Saturday, November 11, 2006

100% Pure Nightmare Fuel

1. Missouri would come to regret passing that cloning amendment.

2. America, and what it would look like if we shared a border with the Black Forest instead of Mexico.

3. Travelocity was eventually driven to bankruptcy by the cost of the Roaming Gnome's paternity suits.

4. Long lines outside Democrat voting precincts --- and the timidity of election officials to challenge voting credentials --- were a major factor in some districts Tuesday night.

5. Reasons V the K is single: Because this scene, a twelve pack, and a case of shotgun shells is his recipe for a great first date.

Best of attmay
Sometime in the 1930s: Walt Disney felt bad about the fact that he had to turn down all but 7 of these guys for his movie.

Best of Submariner
"Hi, ho'. Get me off and to work I'll go." Walt just HAD to come up with a way to sanitize the dwarf's theme song for the 40's audience...

OK, we bought the nucs from l'il Kim, now where is that Smurf village?

Best of Van Helsing
Scary — for a moment I thought the election had resulted in Washington being invaded by an army of Robert Reichs.

Best of Silhouette
The dream I have after mixing Pixie Stix with brownies, and washing it all down with Sprite.
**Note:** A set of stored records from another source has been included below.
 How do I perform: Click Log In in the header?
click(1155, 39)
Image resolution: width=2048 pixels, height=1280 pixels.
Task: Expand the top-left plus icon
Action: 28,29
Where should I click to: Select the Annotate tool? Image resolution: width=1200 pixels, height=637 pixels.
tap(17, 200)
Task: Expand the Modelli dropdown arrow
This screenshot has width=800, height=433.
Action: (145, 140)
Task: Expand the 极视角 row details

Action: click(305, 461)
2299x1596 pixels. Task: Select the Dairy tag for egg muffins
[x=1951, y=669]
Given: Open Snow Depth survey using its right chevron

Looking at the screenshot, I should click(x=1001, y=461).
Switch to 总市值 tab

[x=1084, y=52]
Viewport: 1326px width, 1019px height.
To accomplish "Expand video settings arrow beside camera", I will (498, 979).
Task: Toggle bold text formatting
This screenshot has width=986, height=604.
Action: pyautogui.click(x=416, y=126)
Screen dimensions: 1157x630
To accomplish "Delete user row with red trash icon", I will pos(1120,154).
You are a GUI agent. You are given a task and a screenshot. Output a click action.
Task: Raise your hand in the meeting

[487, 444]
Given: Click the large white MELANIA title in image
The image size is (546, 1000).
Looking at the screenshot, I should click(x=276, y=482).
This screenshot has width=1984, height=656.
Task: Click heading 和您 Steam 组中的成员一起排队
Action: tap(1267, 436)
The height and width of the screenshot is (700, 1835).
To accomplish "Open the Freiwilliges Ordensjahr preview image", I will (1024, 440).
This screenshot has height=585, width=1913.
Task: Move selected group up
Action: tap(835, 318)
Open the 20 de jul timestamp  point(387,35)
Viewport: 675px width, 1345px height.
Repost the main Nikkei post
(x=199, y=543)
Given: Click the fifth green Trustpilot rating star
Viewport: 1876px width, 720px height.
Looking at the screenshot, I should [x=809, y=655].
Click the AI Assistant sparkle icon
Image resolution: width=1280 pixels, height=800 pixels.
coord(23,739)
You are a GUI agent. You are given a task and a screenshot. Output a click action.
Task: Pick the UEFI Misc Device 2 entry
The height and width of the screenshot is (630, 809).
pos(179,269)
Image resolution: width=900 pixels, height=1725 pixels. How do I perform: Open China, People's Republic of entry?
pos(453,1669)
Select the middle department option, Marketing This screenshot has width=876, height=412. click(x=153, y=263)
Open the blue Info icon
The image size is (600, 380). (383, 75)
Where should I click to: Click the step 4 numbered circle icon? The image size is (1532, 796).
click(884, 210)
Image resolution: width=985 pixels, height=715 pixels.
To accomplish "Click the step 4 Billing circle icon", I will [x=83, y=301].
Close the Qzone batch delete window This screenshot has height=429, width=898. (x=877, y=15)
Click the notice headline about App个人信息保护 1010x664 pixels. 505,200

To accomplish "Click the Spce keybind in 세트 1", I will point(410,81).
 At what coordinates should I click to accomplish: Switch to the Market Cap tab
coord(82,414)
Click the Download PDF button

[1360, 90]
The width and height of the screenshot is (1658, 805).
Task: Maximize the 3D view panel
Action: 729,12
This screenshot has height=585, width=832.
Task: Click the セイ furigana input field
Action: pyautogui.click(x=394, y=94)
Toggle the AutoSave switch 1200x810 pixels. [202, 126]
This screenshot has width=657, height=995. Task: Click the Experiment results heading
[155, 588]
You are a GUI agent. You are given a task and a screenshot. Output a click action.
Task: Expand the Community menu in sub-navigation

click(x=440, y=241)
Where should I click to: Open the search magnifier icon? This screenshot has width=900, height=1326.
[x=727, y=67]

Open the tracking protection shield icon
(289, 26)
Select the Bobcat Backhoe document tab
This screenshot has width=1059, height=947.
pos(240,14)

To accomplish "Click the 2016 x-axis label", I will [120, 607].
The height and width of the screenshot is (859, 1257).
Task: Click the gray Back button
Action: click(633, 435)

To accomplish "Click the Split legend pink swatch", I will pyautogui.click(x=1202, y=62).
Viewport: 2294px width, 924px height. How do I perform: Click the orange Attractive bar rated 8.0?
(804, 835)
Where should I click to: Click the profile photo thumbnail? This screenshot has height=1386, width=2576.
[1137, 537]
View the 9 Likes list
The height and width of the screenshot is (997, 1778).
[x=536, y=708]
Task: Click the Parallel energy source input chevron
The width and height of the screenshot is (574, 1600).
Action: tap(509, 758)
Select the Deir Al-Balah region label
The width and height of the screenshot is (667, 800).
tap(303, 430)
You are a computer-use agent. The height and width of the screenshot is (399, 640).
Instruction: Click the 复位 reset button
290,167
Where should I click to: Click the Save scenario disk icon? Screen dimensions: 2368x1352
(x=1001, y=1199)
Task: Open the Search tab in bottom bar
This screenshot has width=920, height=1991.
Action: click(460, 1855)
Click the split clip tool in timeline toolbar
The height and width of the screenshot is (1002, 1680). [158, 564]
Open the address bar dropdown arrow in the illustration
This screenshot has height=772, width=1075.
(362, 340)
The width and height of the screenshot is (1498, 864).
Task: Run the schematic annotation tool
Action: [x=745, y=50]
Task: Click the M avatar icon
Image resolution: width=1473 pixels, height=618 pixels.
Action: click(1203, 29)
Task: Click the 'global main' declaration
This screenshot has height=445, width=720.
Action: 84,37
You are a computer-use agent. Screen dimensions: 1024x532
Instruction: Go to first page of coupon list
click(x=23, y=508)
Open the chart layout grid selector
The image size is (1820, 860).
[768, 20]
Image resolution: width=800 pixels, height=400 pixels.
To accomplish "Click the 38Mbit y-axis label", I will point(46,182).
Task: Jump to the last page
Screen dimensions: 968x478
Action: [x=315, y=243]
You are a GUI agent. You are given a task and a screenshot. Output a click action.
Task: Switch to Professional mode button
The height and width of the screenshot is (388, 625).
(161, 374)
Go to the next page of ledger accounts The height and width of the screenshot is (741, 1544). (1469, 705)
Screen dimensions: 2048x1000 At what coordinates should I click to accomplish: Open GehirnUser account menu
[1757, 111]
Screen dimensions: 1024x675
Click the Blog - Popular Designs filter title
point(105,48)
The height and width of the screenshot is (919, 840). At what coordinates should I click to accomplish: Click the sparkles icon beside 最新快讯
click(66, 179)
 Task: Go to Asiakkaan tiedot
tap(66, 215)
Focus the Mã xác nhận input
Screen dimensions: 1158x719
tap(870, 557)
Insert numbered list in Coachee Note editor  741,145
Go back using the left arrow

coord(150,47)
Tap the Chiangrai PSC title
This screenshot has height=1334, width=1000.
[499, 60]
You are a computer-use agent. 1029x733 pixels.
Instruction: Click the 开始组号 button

I do NOT want to know what the third gnome from the left is doing.

Best of Jay O'Mandermann
"Oh, de Smurftown ladies smurf dis song, doo-dah, doo-dah..."

Best of Silhouette
The same guy who did the chicken wire and kerosene experiment "proves" Bush was responsible for the Bataan Death March.

Best of I'm ashamed to say
Pot of Gold? Do I look like a mother f@*#*$& leprechaun?

Best of prince of leaves
Overwhelmed by the crop and forest damage caused by the proliferation of the imported species, the state legislature saw no alternative but to open a no-limit bludgeoning season on Bavarian Gnomes.

"So, Mark...we hear you have a thing for little guys..."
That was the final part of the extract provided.